Nearly 10 years ago we launched Rocksmith 2014 and set out on a journey of learning and playing guitar together, practicing old favorites, and discovering new ones along the way.
You may want to know that Ubisoft’s Rocksmith® 2014 Edition will be de-listed from Steam and other online stores after October 23rd, 2023 which is one week from this post date. This is a game that makes learning to play the guitar like Guitar Hero/Rockband, which can score you or let you slowly practice a part with scrolling fret indicators.
Now, it’s not on sale or anything (hasn’t been for a couple years), there might be W11 issues (I’m using Win 10 and Linux computers), and you’ll need a real guitar and either a mic or special USB cable to properly play the game. However, after this date you won’t be able to purchase this game anymore unless you buy from a key-seller or a retail CD copy.
Of course, Ubisoft is going to replace this 40 CAD game with a subscription service model called Rocksmith+ which is 20 CAD per month and not available on Steam. On the other hand, RS2014 works without the need of a Uplay account and can be played offline (Just press Esc twice at the signin screen).
Now there are 1555 DLCs available but they will eventually be delisted as well at some point in the future but you won’t be able to get them without the base game. The only DLC you will “need” is the Cherub Rock DLC because of…
Custom DLC is a community created mod that lets you play user-created and converted maps. By default it uses the DLC ID of Cherub Rock which is why you need it, but this is configurable if you really don’t want to spend 4 CAD. There are tens of thousands of Custom DLC songs available online so you will be hard pressed to run out of new ones to try.

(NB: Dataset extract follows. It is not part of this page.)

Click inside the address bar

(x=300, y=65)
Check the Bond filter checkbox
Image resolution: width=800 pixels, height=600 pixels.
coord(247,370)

On the one hand, yes, this is both stupid and really dickish behaviour from Ubisoft. On the other hand...
This should be illegal.
No. Full stop. no. No one should be compelled to continue selling something they don't want to sell anymore. If it has social value, it should be reproduced and superseded by something owned by society as a whole. The seller shouldn't, under any circumstances, have the right to disable the things you bought outright from them, but that's about it.
We have channels we can use to access things that are no longer supported or sold by the developer (and selling something implies -- and should imply -- support from the developers). It's absolutely messed up that those channels are themselves illegal, but believing that you should be able to compel someone else to do what you want, against their will, just because you want them to do it is just an authoritarian hissy fit.

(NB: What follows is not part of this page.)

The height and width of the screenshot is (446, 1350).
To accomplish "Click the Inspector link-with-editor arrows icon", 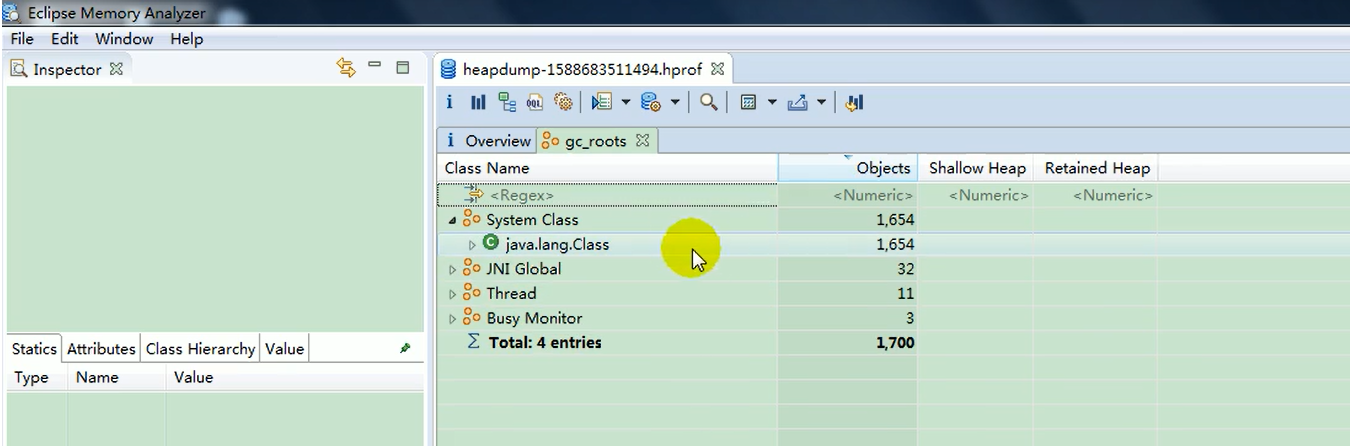I will point(346,68).
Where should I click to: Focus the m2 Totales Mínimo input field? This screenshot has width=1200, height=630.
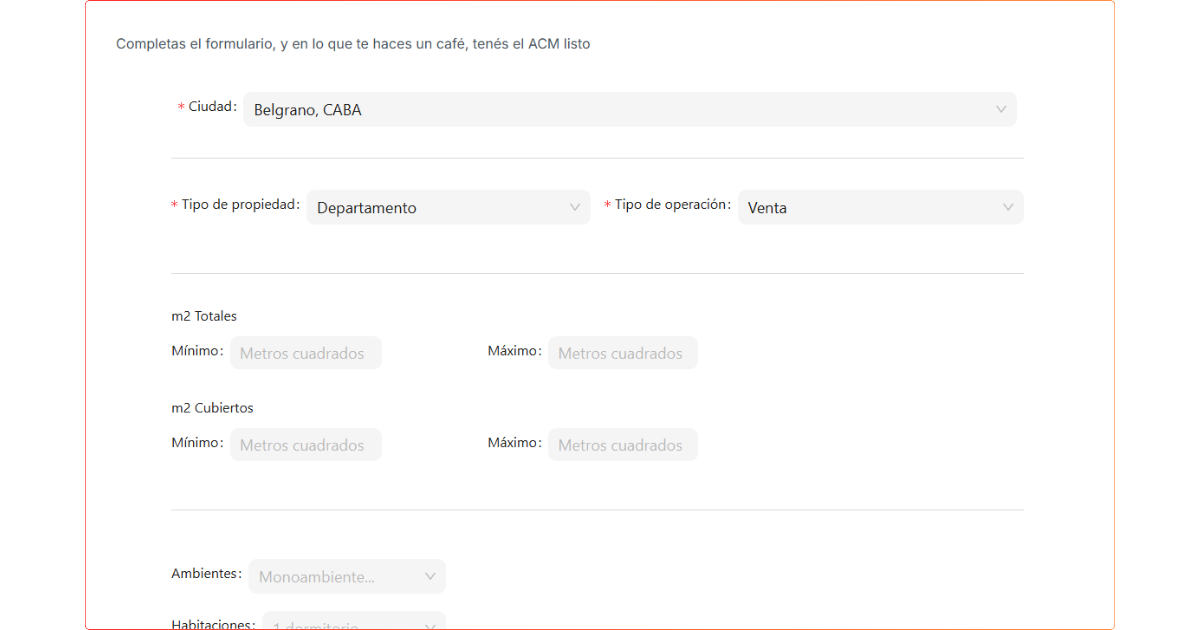point(306,353)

If it's any consolation, Ubisoft removed Denuvo sometime in the last couple years, and the UPlay sign in screen is annoying but can be bypassed fairly simply.
I mean...they're removing it from sale because they have a more egregious business model to sell you instead that no one wants. And that last qualifier you added about alternative channels being illegal is the problem, because we have no measures to preserve things like this.
Selling or licensing IP should be a hard requirement for maintaining ownership of it. That doesn't require compelling anyone to do anything; it's merely withdrawing privilege of IP ownership from someone not using it for its intended purpose, which is, to quote the US Constitution, “[t]o promote the progress of science and useful arts, by securing for limited times to authors and inventors the exclusive right to their respective writings and discoveries.”